| Quoted text |

** Begin **

Also, I would like to remind you that today's call may not be reproduced in any form without the expressed written consent of Kenexa.
We may also refer certain non-GAAP financial measures on this call.
I will later discuss the reconciliation of adjusted numbers to GAAP numbers in a reconciliation schedule showing in the GAAP versus non-GAAP measures which is currently available on our Company's Website with the press release issued earlier today.
Our website is located at www.kenexa.com.
Rudy?
Rudy Karsan - CEO
Thanks Don.
Let me start off by saying I'd like to thank all of you for joining us today on our first conference call as a public company.
We were pleased to complete our IPO and look forward to communicating with you on a regular basis moving forward.
I am especially pleased to share with you our second quarter results in which Kenexa generated record revenue and profits that were better than expectations.
The talent management market continues to gain momentum, and Kenexa is emerging as one of the clear market leaders.
As Don will discuss later, the combination of our strong quarter results and positive outlook has caused us to raise our expectations for the second half and the full year.
Let me take a step back and review with you the highlights of our second quarter results.
Total revenue came in at $16 million for the quarter, representing 40% organic growth on a year-over-year basis.
The largest and most strategic component to our revenue is subscription revenue, which at 12.1 million grew 36% year-over-year, and 12% sequentially.
Of note, both of these growth rates accelerated compared to what we delivered in the first quarter, and a sequential growth in the subscription revenue was the highest growth rate in over a year.
From a profitability perspective, we generated incomes from operations of $2.5 million or a margin of 15%.
Our operating income grew well over 100% on a year over year basis, and our 15% margin was an all-time record.
As I mentioned on the IPO roadshow, Kenexa is very focused on operational excellence, and it is our intention to continue driving profitability as we scale the business.
To that point, we believe our profitability level is greater than any other vender focused in our sector, even as we grow at a rapid rate and gain market share.
A core reason for Kenexa's success in the second quarter and over the long term, is a metric driven culture that we have ingrained from the top to the bottom of our organization.
Evidence of this focus and Kenexa's ability to execute, is a fact that the second quarter represented our eleventh consecutive quarter of sequential subscription revenue growth and income from operations.
This combination of rapid growth and growing profitability places Kenexa in a special class of solution vendors given that most have experienced a more challenging environment over the past 12 months and few have posted organic growth in the 40% range.
We believe our success is being driven by 3 primary factors.
One, talent management is becoming an established marketplace with drawing demand and awareness.
Two, Kenexa has emerged as a market leader from a solution and critical mass perspective.

** End **

| Dataset excerpt |
** Begin **

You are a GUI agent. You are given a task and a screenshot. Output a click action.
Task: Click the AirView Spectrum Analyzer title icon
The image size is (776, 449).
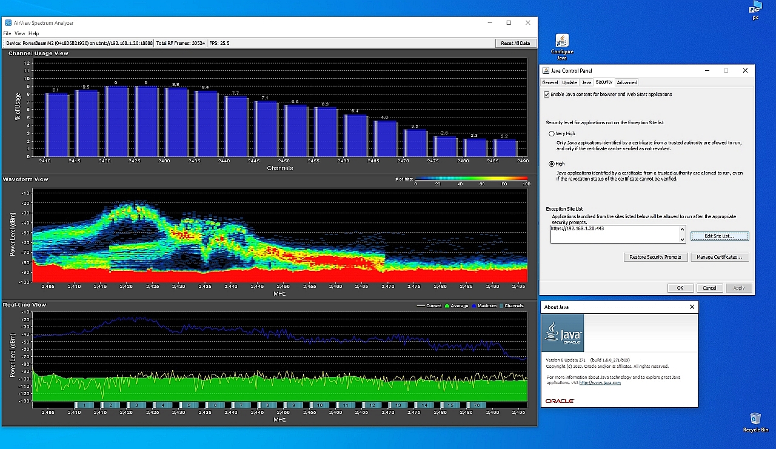pos(8,22)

** End **

| Prompt 1 |
Using the call transcript, answer each question:
(a) At what web address is the company's website located?
(b) What total revenue did the company report for the quarter?
(c) What operating margin did income from operations represent?
| Prompt 2 |
From the call transcript, write out the stretch from "Of note, both" through "margin of 15%." word for word.

| Exercise response 1 |
(a) www.kenexa.com
(b) $16 million
(c) 15%

| Exercise response 2 |
Of note, both of these growth rates accelerated compared to what we delivered in the first quarter, and a sequential growth in the subscription revenue was the highest growth rate in over a year.
From a profitability perspective, we generated incomes from operations of $2.5 million or a margin of 15%.